See, it’s like this: There is not enough scenery to go around. So there is a huge contingent of beings, scenery gnomes, who move it around. They try to anticipate where I’m going and prepare in advance. Some areas have a good Scenery Gnome Union, pay their gnomes well, and the scenery is amazing. Other areas are cheap and the gnomes are slackers. Long stretches of highway where things don’t change result from this. Also the gnomes may simply be moving the same drop down panels ahead every 2-3 miles. Just sayin’.
There are a few places they use for storage, where things are just a hodge podge of left overs. I drive through one town like this. I just know the gnomes gave up and put whatever they had there. I try to trick them in this town by going down random streets, knowing they have to shuffle the houses around to make sure it’s not a total blank.
When I am delayed in traffic, I know it’s because the Scenery Gnomes are working really hard to get things in shape up ahead. When I make an unplanned, hurried trip, the gnomes take revenge by messing up traffic until they can get the scenery set up.
Dad had the theory that not only did artificial intelligence already exist, its amount was in a direct relationship with the complexity of the artificial entity; thus, a computer would achieve awareness faster than a car, while a monkey wrench would take decades. And of course, once a machine realizes that it exists, we exist, and we are forcing it to work, it automatically and irrevocably hates us.
Littlebro refers to anything which took place before his birth as “prehistoric”. Until very recently he refused to believe that any event which took place before his birth had any direct impact on him or should be interesting to him in any way - never mind things like that he wouldn’t have been born unless a whole slew of people had nookie at the right times, or that his favorite movies and books are older than he is. This actually seems to be a common mindset among relatively-young people (and some old ones), but they just don’t articulate it as much as he did.
I believe there will be a job or career I don’t get tired of after a while.
That what my wife and I are doing right now will work out perfectly fine, and nobody will get hurt, and we will get what we want and need. I can’t elaborate any further but…
That wild berries I pick and eat outside have zero calories and the minute I bring them inside they magically acquire calories.
That the animals I talk to understand every word I say. Not just cats and dogs, but frogs, birds, insects, spiders, etc. Yes, like Dr. Doolittle, I talk to the animals. They have never, so far, talked back.
That someday, some fine morning, I’m going to wake up alert, energized, happy, at peace with the world, ready to take on the day, and full of the joy of living.
Some years ago, I believed there was some mysterious Mom’s Club, which I was never invited to join. All the other suburban moms seemed to know each other, push their baby buggies around together, car pool, chat easily and at length in public places, greet each other at school meetings, or scout meetings, whatever - like old, old friends, or sisters. I would show up, not deformed, crazy, smelly, ugly, or weird, a smile on my face, say ‘hi!’ - stone silence. Apparently I never acquired the right password.
I know that computers hate me. There’s no other reason why the ones I used tend to freeze up/crash/misbehave. Even in a public computer lab, the one that I use the most will be the one having issues.
Also, I emit invisible but toxic Anti-Plant Death Rays.

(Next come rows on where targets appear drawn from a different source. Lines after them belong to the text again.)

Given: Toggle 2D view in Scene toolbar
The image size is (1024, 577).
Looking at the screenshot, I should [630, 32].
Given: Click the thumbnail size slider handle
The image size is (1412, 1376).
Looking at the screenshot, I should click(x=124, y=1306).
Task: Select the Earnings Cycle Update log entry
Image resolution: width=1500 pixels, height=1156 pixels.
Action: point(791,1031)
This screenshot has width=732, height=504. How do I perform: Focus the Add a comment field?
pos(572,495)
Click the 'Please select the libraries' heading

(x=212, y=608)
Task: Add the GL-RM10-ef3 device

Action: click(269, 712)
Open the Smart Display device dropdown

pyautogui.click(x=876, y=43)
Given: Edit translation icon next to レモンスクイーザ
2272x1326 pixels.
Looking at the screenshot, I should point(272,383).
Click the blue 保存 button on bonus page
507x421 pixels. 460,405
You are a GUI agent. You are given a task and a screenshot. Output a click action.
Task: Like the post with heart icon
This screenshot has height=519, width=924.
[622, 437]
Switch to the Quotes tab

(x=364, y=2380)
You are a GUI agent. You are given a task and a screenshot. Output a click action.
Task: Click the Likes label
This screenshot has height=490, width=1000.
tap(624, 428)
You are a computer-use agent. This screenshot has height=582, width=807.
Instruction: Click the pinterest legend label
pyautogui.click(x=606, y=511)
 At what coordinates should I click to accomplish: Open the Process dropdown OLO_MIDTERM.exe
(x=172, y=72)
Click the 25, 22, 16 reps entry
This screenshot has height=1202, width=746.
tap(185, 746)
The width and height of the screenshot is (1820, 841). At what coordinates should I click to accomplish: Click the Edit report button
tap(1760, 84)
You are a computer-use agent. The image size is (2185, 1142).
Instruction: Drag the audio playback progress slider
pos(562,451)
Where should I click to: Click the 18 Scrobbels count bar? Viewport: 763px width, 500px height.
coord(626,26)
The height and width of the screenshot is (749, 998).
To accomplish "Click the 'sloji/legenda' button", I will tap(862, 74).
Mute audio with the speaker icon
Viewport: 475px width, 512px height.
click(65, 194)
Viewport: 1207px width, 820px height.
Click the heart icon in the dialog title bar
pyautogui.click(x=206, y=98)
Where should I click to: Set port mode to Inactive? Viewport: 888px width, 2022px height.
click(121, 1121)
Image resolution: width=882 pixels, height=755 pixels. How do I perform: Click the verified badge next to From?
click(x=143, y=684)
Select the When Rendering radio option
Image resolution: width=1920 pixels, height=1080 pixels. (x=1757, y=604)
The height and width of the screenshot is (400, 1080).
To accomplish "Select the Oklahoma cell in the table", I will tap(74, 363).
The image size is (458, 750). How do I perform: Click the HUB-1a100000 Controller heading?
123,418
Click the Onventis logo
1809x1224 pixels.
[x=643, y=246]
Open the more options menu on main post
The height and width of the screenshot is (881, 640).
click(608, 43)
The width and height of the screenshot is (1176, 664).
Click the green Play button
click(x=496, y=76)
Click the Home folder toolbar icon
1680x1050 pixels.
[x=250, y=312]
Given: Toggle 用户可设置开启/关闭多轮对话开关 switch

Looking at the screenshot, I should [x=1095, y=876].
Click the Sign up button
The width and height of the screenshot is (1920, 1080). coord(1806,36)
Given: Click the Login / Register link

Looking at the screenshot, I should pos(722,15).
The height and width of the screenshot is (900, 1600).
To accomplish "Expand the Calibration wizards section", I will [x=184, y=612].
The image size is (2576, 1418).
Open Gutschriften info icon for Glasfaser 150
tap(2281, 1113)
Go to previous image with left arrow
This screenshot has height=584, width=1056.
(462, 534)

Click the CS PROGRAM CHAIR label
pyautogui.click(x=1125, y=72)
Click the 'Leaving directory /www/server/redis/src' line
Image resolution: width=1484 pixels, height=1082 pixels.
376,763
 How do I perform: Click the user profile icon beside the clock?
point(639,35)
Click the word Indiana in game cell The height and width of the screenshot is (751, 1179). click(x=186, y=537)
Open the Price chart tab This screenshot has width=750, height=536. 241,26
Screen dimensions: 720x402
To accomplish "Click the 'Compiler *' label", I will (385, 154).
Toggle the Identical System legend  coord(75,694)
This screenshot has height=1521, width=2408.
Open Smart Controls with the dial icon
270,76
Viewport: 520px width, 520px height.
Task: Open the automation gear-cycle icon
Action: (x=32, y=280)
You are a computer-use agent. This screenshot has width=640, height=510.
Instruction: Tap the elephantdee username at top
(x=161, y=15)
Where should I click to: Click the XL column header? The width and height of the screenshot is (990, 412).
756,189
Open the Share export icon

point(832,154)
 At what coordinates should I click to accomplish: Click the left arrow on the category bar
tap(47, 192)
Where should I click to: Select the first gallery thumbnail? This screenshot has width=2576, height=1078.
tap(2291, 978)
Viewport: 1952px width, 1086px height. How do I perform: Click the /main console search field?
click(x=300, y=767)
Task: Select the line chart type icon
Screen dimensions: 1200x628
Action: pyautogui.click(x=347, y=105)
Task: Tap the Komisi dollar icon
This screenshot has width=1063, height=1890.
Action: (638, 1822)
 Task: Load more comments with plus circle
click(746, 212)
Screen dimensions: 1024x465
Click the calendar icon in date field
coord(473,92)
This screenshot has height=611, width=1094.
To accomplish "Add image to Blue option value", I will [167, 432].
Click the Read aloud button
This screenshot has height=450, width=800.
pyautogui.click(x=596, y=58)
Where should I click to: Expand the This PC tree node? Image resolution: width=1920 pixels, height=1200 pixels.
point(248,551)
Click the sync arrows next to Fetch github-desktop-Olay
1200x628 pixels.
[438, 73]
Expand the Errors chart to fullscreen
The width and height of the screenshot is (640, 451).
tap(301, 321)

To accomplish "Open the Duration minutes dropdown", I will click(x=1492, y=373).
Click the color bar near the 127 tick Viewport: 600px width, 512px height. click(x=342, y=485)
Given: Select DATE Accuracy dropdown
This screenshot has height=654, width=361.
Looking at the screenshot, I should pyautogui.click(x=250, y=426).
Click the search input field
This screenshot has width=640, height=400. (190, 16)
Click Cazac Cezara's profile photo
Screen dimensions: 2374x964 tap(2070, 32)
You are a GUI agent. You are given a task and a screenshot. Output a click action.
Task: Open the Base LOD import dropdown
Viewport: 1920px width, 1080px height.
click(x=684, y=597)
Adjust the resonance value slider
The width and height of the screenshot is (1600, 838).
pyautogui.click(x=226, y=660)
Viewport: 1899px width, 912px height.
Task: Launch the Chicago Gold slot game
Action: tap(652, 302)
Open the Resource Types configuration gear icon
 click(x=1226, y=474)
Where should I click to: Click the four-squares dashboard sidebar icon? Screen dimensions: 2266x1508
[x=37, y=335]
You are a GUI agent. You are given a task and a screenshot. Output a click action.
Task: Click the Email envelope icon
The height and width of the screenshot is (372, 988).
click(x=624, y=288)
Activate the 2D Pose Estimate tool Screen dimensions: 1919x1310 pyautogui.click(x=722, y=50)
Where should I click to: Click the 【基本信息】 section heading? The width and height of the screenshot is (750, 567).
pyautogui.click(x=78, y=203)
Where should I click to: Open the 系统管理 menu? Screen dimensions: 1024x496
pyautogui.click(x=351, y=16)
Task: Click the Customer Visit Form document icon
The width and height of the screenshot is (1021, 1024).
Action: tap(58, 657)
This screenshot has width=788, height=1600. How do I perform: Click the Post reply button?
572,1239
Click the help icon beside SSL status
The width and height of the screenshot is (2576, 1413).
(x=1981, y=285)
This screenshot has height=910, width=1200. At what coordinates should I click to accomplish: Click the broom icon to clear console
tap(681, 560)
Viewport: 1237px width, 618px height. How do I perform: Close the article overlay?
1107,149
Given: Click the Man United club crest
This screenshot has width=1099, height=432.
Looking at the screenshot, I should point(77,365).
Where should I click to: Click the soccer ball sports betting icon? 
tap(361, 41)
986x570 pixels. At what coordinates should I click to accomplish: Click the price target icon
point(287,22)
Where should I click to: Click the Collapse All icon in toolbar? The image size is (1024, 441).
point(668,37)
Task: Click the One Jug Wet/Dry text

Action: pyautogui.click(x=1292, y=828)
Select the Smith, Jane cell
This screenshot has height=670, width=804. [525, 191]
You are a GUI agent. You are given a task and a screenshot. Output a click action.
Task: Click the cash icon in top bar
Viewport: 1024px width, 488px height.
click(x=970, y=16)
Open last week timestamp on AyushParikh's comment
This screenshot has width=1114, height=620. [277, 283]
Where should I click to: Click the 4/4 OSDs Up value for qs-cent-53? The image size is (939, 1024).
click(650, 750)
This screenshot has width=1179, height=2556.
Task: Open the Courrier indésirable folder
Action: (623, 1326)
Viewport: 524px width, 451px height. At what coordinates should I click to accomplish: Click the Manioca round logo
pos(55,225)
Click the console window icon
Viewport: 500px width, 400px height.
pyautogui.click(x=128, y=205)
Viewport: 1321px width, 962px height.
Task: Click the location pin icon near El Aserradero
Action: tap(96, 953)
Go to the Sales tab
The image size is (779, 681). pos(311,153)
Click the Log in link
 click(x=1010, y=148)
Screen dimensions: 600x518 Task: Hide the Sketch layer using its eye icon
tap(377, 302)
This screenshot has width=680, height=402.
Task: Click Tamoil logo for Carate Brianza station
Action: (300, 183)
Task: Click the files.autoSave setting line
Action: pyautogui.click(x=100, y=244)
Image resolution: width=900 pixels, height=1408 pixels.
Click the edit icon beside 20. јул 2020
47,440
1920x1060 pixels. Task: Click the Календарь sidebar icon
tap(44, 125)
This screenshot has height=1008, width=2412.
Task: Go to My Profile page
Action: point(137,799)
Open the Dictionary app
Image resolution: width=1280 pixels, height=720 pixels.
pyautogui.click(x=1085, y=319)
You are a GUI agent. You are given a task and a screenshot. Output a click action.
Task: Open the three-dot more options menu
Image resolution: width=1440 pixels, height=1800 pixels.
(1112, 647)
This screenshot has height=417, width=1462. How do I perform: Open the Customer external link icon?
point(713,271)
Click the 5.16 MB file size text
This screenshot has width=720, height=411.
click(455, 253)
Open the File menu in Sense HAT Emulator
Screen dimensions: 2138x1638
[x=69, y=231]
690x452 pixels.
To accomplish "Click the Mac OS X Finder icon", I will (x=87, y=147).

I merely have to stroll through a room, and the dying moans of a thousand shrubs follow. I have never met a plant that I could keep alive. I once even failed at growing dandelions.
I believe this to be true as well. Plan for some outcome, and it’s likely to not happen.
But, Murphy is smart. If you plan for something in order to make it not happen then something even worse will happen instead. Don’t fuck with Murphy and His Laws. Your not bringing an umbrella has to be an accident for the no-rain-dance to work.
Well, it’s a known fact that computers can smell fear the same way that cars and the rest of the sentient hardware does - if you can’t handle the problems, they will occur. I have on numerous occasions corrected a problem by walking over to the computer in question. The problem of course recurs when I walk away (As yet, the suggestions to ship me to the customer have not been taken terribly seriously.)
Clearly you just need to develop M4d L337 computer skillz, so that you can emanate that aura of deadly competence that frightens computers into submission. (Unfortunately it only works until they get used to you - but it should at least help you with the public computer labs.)
Sometimes I get a strong feeling that I should not drive a certain route (like I should take the highway to get to __ rather than go through downtown) and…I don’t go the way I’m not supposed to. ever. Deep down I sort of believe that bad things will happen if I continue on heedless of what I was “warned.”